PURPOSE Obesity affecting drug pharmacokinetics results in the risk of the therapeutic failure or toxic side effects of drugs increasing. Unfortunately, the pharmacokinetic data in obese patients still lack for majority of drugs. Therefore, our study principally investigated the effect of obesity induced by high fat-diet (HFD) on the pharmacokinetics of rosuvastatin and explored the underlying mechanism via the hepatic pregnane X receptor (Pxr)- organic anion transporting polypeptide 2 (Oatp2) signaling pathway and multidrug resistance-associated protein 2 (Mrp2) in rats. MAIN METHODS Rats with obesity was induced by HFD for 4 weeks, and subsequently, the effect of obesity on the blood concentration, pharmacokinetic parameters and biliary excretion of rosuvastatin administrated intravenously and the hepatic uptake of rosuvastatin in the rat primary hepatocytes were evaluated. Additionally, in order to illuminate the underlying mechanism, the alterations of the mRNA expressions of Oatp2, Mrp2 and Pxr and the concentrations of lithocholic acid (LCA), glycine-LCA (GLCA) and taurine-LCA (TLCA) in liver were determined.

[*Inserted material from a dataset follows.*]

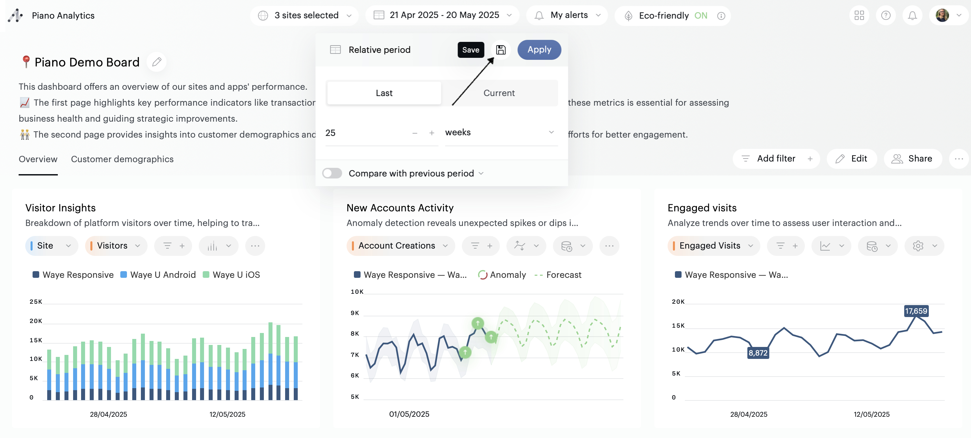Edit the Piano Demo Board title pencil icon
Viewport: 971px width, 438px height.
(x=157, y=62)

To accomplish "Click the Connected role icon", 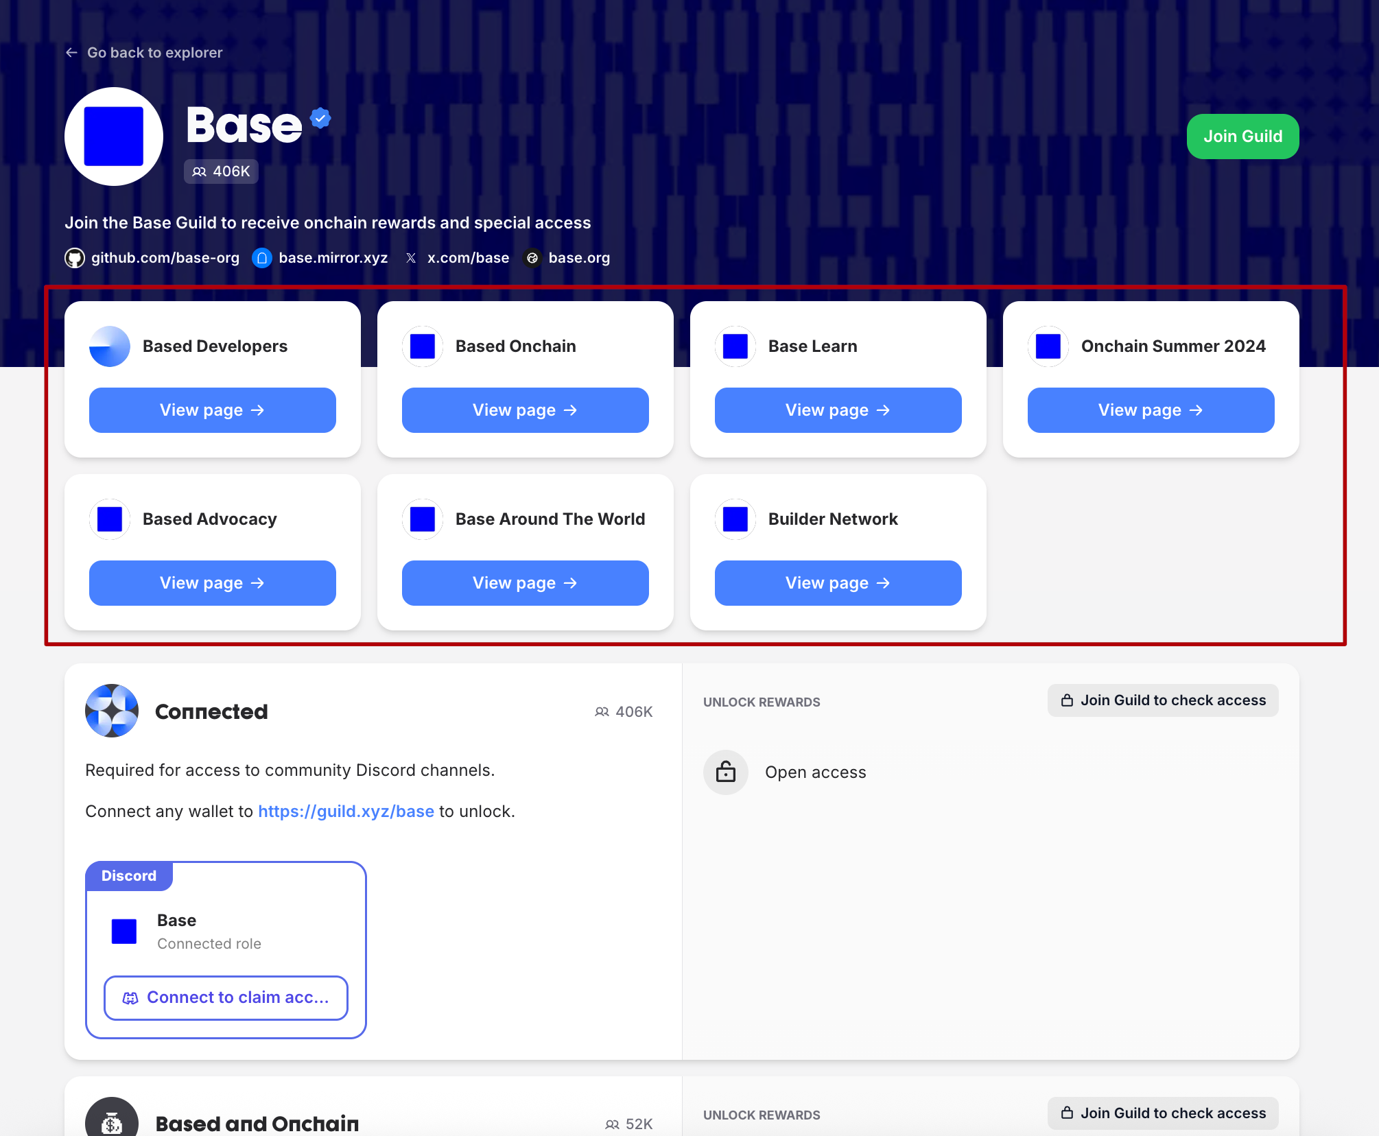I will coord(112,711).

KEY FINDINGS The blood concentration of rosuvastatin that has great relationship with the muscle toxicity increased in rats with HFD-induced obesity, which could be principally ascribed to the decreased hepatic uptake of rosuvastatin that was mainly resulted from the inhibition of hepatic Pxr-Oatp2 pathway. SIGNIFICANCE The decreased hepatic uptake of rosuvastatin causing the increase of the rosuvastatin concentration in blood under the condition of HFD-induced obesity provides a cue for clinicians to reduce the rosuvastatin dose for obese patients to avoid the occurrence risk of the muscle toxicity of rosuvastatin.